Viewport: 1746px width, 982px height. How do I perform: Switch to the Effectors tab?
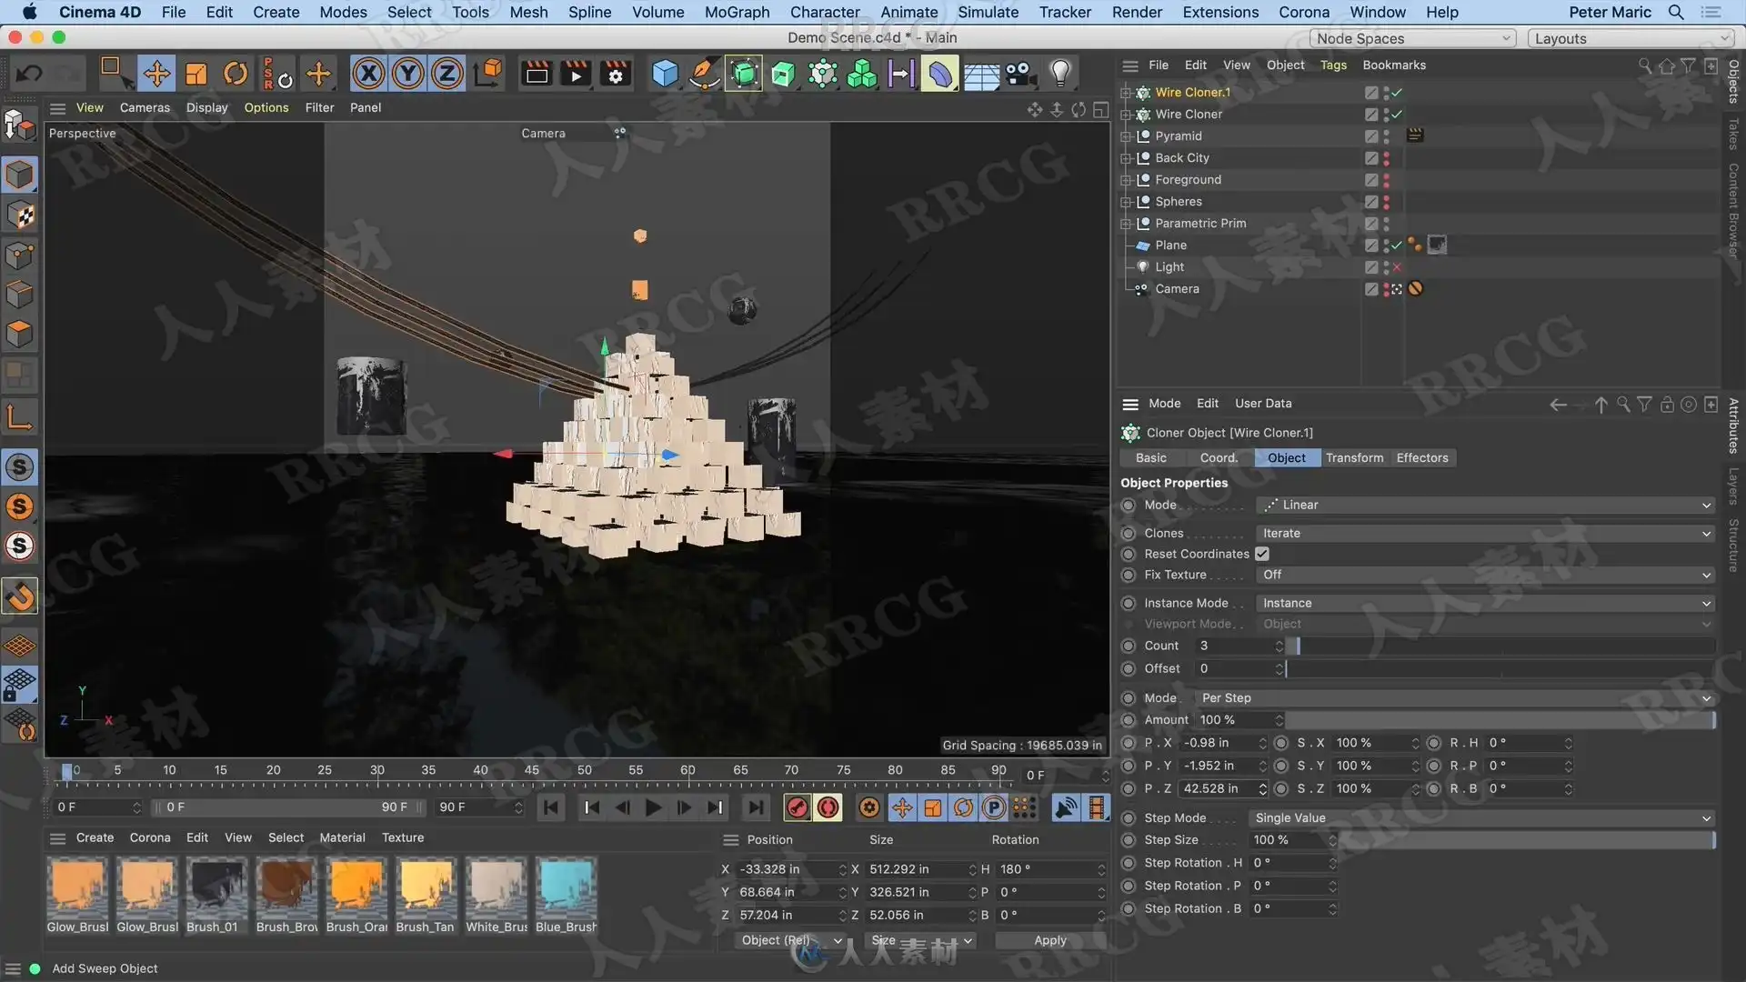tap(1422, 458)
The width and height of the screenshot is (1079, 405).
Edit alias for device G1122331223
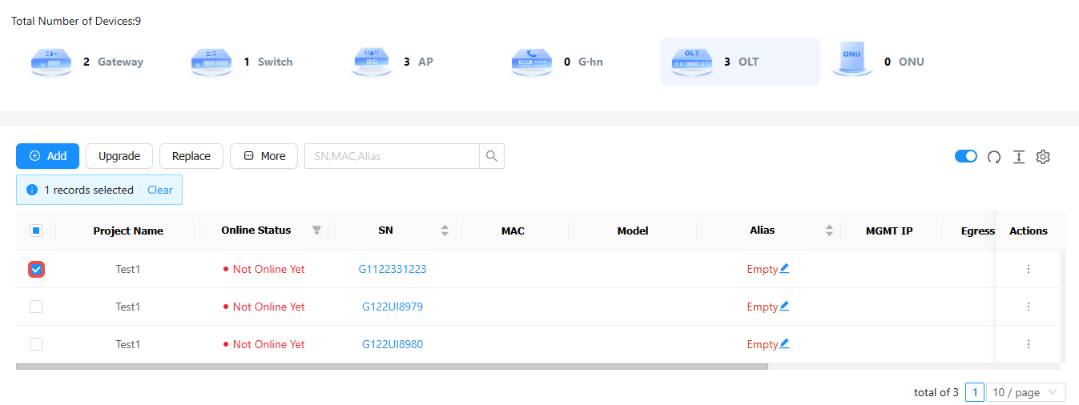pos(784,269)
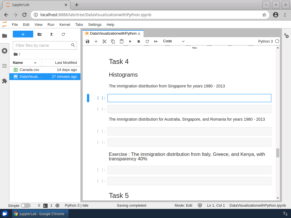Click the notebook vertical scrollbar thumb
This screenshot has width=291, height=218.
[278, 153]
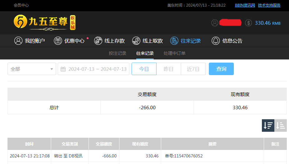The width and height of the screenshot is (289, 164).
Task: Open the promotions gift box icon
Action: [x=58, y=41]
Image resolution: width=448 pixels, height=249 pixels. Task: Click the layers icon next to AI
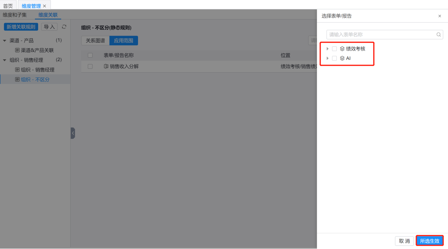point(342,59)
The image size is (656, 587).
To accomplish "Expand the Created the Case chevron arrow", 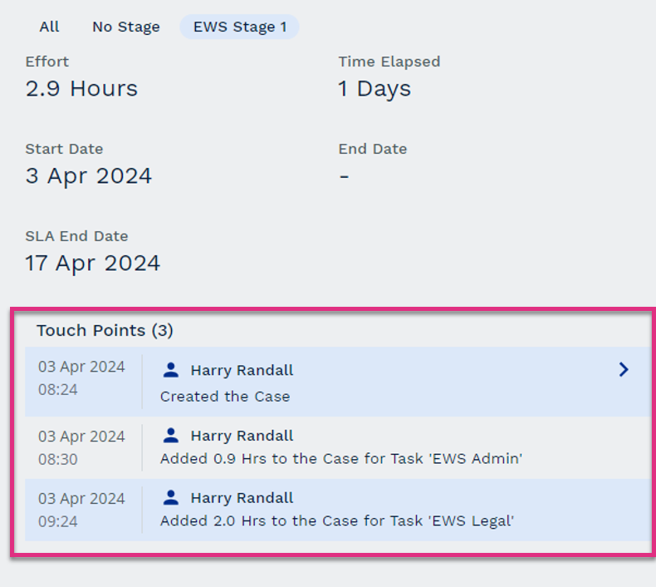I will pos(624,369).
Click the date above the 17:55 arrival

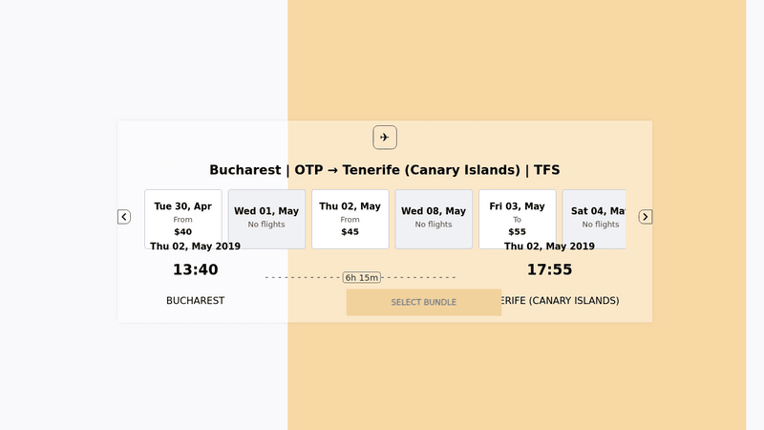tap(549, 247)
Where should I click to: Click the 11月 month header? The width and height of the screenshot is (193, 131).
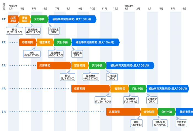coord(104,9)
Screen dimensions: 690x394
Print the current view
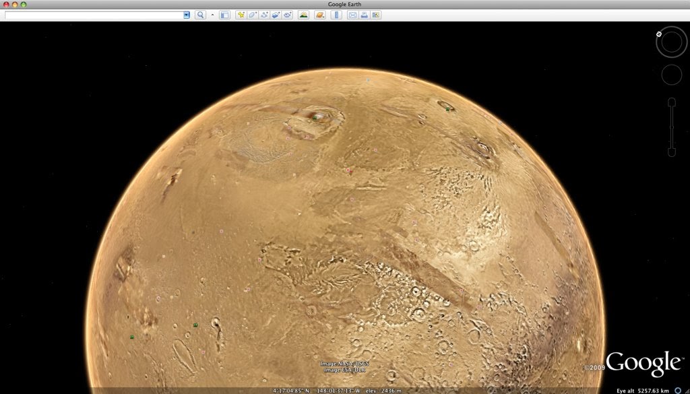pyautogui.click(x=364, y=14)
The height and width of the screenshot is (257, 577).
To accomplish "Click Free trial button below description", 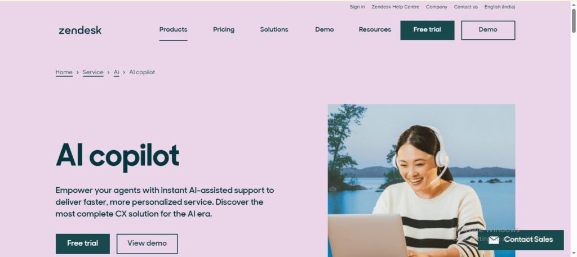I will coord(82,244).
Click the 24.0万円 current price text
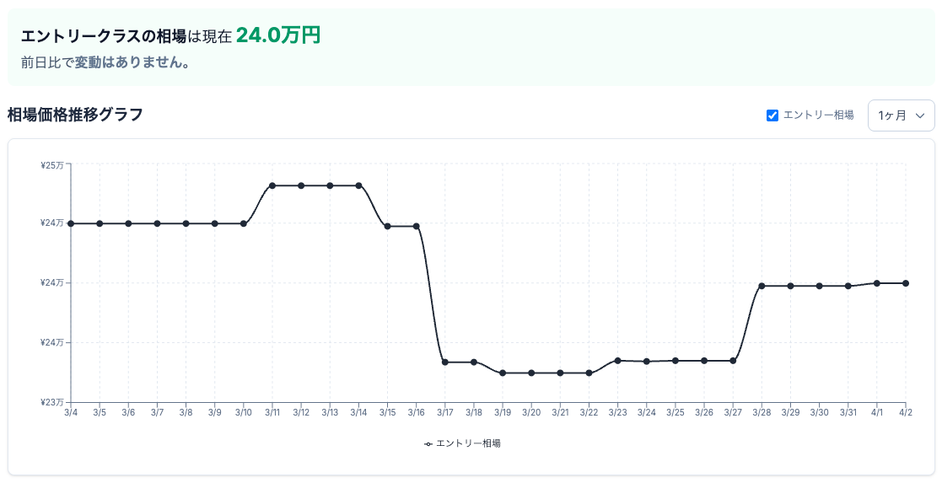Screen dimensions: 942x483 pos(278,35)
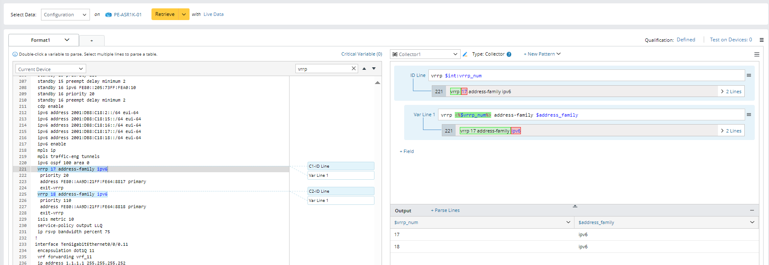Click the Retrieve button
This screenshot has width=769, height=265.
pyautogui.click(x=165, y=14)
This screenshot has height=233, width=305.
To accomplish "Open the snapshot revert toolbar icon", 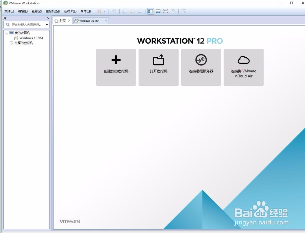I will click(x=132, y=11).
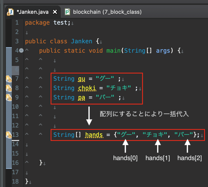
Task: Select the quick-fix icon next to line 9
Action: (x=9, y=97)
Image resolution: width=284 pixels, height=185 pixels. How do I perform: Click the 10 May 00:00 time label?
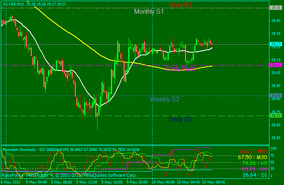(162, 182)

### Task objective
Can you render everything from the line containing "Image resolution: width=284" down to the end of the items as a Markdown table with the columns Row and Line, skipping blank lines and leaving the pictures out?

### Written answer
| Row | Line |
|---|---|
| 1 | Image resolution: width=284 pixels, height=185 pixels. How do I perform: Click the 10 May 00:00 time label? |
| 2 | (162, 182) |